Tuesday, October 1, 2013

Mrs. Poe by Lynn Cullen

Back Cover Blurb

A writer and his demons. A woman and her desires. A wife and her revenge 

Inspired by literature’s most haunting love triangle, award-winning author Lynn Cullen delivers a pitch-perfect rendering of Edgar Allan Poe, his mistress’s tantalizing confession, and his wife’s frightening obsession . . . in this “intelligent, sexy, and utterly addictive” (M. J. Rose) new masterpiece of historical fiction.

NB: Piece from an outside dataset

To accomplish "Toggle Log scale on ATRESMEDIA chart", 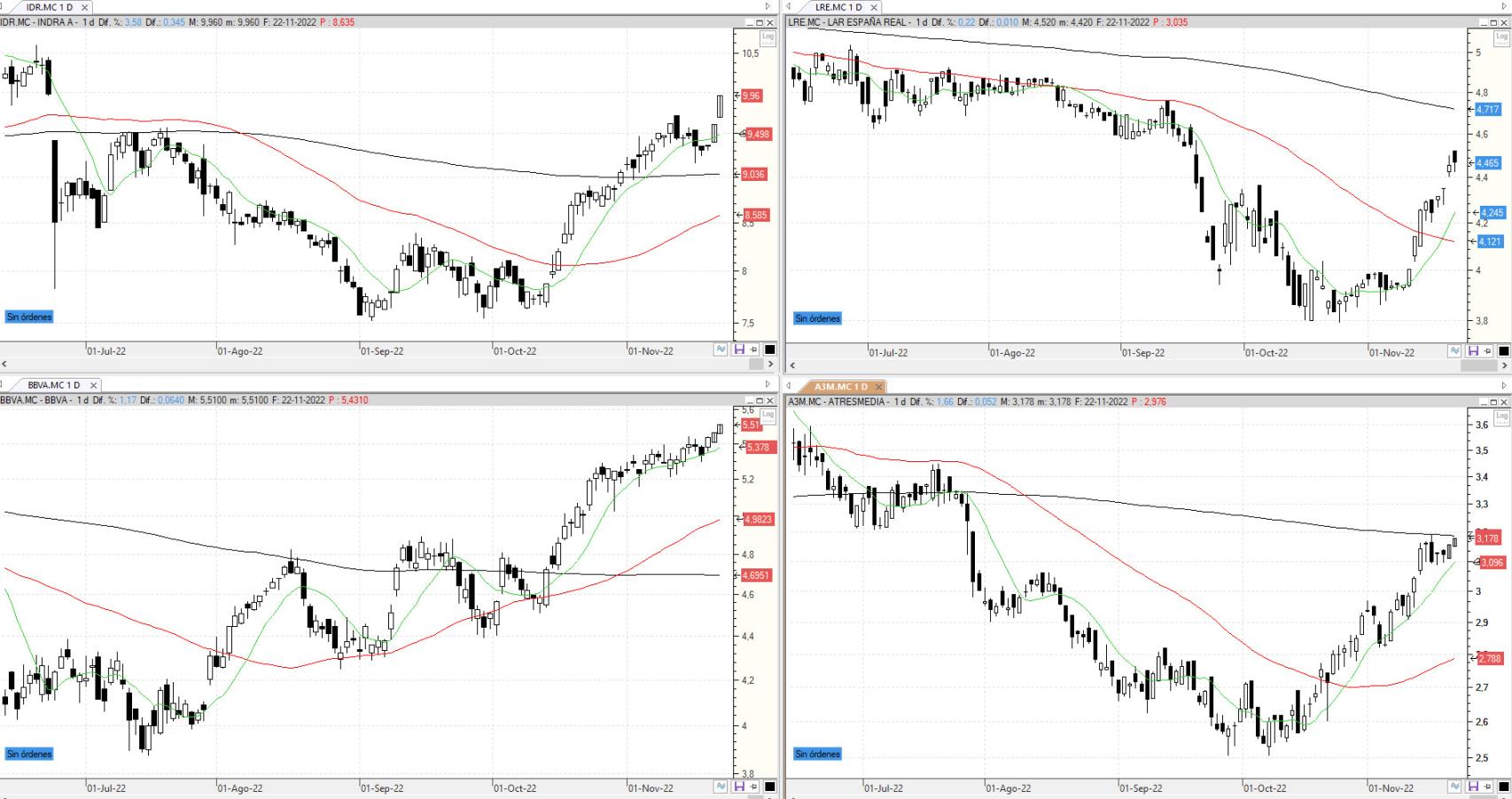I will point(1501,415).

1845: New York City is a sprawling warren of gaslit streets and crowded avenues, bustling with new immigrants and old money, optimism and opportunity, poverty and crime. Edgar Allan Poe’s “The Raven” is all the rage—the success of which a struggling poet like Frances Osgood can only dream. As a mother trying to support two young children after her husband’s cruel betrayal, Frances jumps at the chance to meet the illustrious Mr. Poe at a small literary gathering, if only to help her fledgling career. Although not a great fan of Poe’s writing, she is nonetheless overwhelmed by his magnetic presence— and the surprising revelation that he admires her work.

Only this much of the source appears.